This page is mostly focused on:
- Wolfram Language (WL) — kernel of Wolfram Mathematica
- Wolfram Mathematica (WM) = WL + FrontEnd
Do not confuse WL/WM with other things such as:
- Wolfram Alpha — web «answer engine»
- Wolfram Cloud — web version of WM (with much weaker FrontEnd)
- Wolfram Engine (WE) — WL distributed as a software
- Wolfram Desktop — WM distributed as a software
- Wolfram Research Insitute (WRI) — company behind all those products
What is WM/WL as programming language
WL/WM is (by definition inspired by Leonid Shifrin):
- Functional programming language …
- … built on top of rule-based engine …
- … with rich pattern-matching and evaluator …
- … with both operating on general symbolic trees.
Alternatively WL/WM is also often seen as term-rewriting system.

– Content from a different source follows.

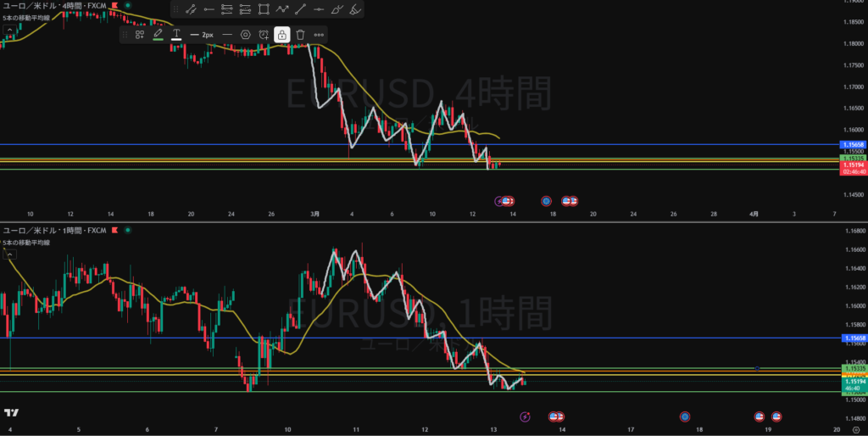Delete the selected drawing with trash icon

300,35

Among other things, WL/WM is CAS (computer algebra system) with a possibility to create your own math notations.
As a programming language, WL also has:
- Lazy evaluation
- Everything is expression principle
- WL is untyped, «even more» than most other languages
- So-called two-way data binding approach for creating GUI and Interactivity, which is subset of Reactive programming (or Functional Reactive programming)
WL directly supports paradigms:
- Functional
- Procedural
- Reactive (mostly for GUI)
- It also supports other paradigms, which I don’t have experience to talk about
Also, OOP is not as streightforward in WL, but still can be implemented.
WL in its early days took its inspirations mainly from:
- LISP (FullForm resembles LISP s-expressions, Hold/Release resembles LISP macros)
- APL (Map/MapAll/Partition/… resembles APL array-operations)
WM/WL: Pros and Cons
Pros:
- Deeply integrated math/science into language
- All parts of language are unified into one coherent system:
Example
What I mean by «unified coherent system» is best shown on example.
To build some «interactive math app with plots» in Python you will need to use at least 4 separate things:
- Python itself
- possibly math/numpy module
- plotting module (like matplotlib)
- gui-lib like PyQt/Tkinter/DPG
And then it will be your responsibility to unify all of them into one system.
Compare it with WM, which has all those 4 things already unified in one system.
- FP (functional-paradigm) and APL (array-based) features deeply intagrated into language
- Immediate interactivity and GUI-building
- Creating of very high abstractions is easy in WL, upto creating DSL just with WL
- Offline interactive documentation like no other language has
Cons:
- No reasonable deploy/share (CDF requires installation, Cloud is slow)
- Payed and not open-source (the latter however is not universally seen as a drawback)
- Relatively small community
- Weights currently 15Gb+ and constantly growing from version to version (however, WE weights 1Gb, which is more reasonable)
It is worth mentioning that one of the main flaws attributed to WM is it is slow.
However, advanced WM users do not agree with it.
The problem comes from WM rich sytax and support of many programming paradigms
(there is talk by Leonid Shifrin where he shows that Fibonacci function can
be created in around 20 vastly different ways). Difference between usage of various paradigms in WM can result in
million-time (yes) code speed up. It mostly comes from utilizing
APL and FP constructs, which are not some high-level woodoo tricks, but
rather intermediate WM features.
Details: is WM really slow?
How do I actually use WM
I work as a stress engineer, and use programming as a support tool mostly for various secondary Data Science tasks (like processing output of CAE software).
To me WM in short is thinking laboratory for rapid prototyping (again, this definition comes from Leonid Shifrin).
As a hobby, I mostly use WM:
- for creating small interactive apps that help me understand topic that I am currently learning (which are mostly STEM-related)
- for creating quick visualizations needed to reason about same topics
As a tool in payed work, I use WM:
- when my goal is to only produce and show results from analizing data/problem (and nobody actually cares how did I obtain these results in the first place)
- for creating my own scripts that nobody uses besides me (like quick plotting, reading txt files, etc.)
I never had a colleague who used WM lol, so I have to avoid WM in a team-work.
Thus, whenever I need to share (eather code or standalone app), I am using other tools (Python, Excel, etc.).